Текст для чтения:
Читаем без скачивания Повседневная жизнь Москвы. Московский городовой, или Очерки уличной жизни - Андрей Кокорев
Шрифт:
Интервал:
Закладка:
О таком же любителе проехаться с ветерком, не обращая внимания на окружающих, сообщалось весной 1862 г. в городских хрониках. На Чистопрудном бульваре внезапно появился всадник, пустивший своего прекрасного вороного коня в галоп. Публике, заполнившей аллеи, пришлось спасаться самостоятельно, разбегаясь в стороны и выхватывая из-под копыт детей. «Как же вы думаете, — спросил репортер очевидца, — какое побуждение было у этого барина кататься по бульвару?
— Ему хотелось порисоваться, бедняжке, и показать свою удаль, что он может сделать то, чего не должно делать».
В 1879 г. городская Дума все же выпустила предписание извозчикам и частным экипажам ездить по улицам умеренной рысью. Только таким аллюром они могли и обгонять друг друга. Новое постановление тут же язвительно прокомментировал фельетонист журнала «Мирской толк»:
«— Но для чего же после этого держать «бегунцов»? — вопрошают раскормленные и отупевшие сынки нашего почтенного и непочтенного купечества и, конечно, скорее нарушат «предписание», чем сбавят рыси. А лихачи? Идите хоть сегодня гулять вдоль линии бульваров или на Сретенку и вы по-прежнему услышите тот же оглушительный треск полушарманок, то же залихватское чикание извозчиков, увидите те же подгулявшие, обнявшиеся разнополые парочки, оглашающие воздух песенкой:
La donna e mobile[65],Все деньги прожили!
Легковой извозчик. Почтовая открытка из серии «Русские типы».
Разве вы, читатель, никогда не бросаетесь с испугом к окошку, заслыша гул и треск на улице, разве вы никогда не восклицаете: «уж не пожар ли, батюшки!» и не успокаиваетесь, видя, что это просто вереница ломовиков, мчащихся во весь мах к знакомому кабачку?
Впрочем — «какой же русский не любит быстрой езды!»
К чему же тогда предписания?

Фрагмент данных:
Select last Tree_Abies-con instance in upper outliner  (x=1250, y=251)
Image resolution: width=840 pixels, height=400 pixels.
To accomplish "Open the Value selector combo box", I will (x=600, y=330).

Что сделать:
A: Выпишите из текста для чтения все вопросительные предложения, то есть все реплики и фразы, которые заканчиваются вопросительным знаком.
B: Переведите на английский язык предложение из текста для чтения: «В 1879 г. городская Дума все же выпустила предписание извозчикам и частным экипажам ездить по улицам умеренной рысью».

Ответы:
A:
1. «Как же вы думаете, — спросил репортер очевидца, — какое побуждение было у этого барина кататься по бульвару?»
2. «Но для чего же после этого держать «бегунцов»?»
3. «А лихачи?»
4. «Разве вы, читатель, никогда не бросаетесь с испугом к окошку, заслыша гул и треск на улице, разве вы никогда не восклицаете: «уж не пожар ли, батюшки!» и не успокаиваетесь, видя, что это просто вереница ломовиков, мчащихся во весь мах к знакомому кабачку?»
5. «К чему же тогда предписания?»

B: In 1879, the city Duma nevertheless issued an order requiring cabmen and private carriages to drive through the streets at a moderate trot.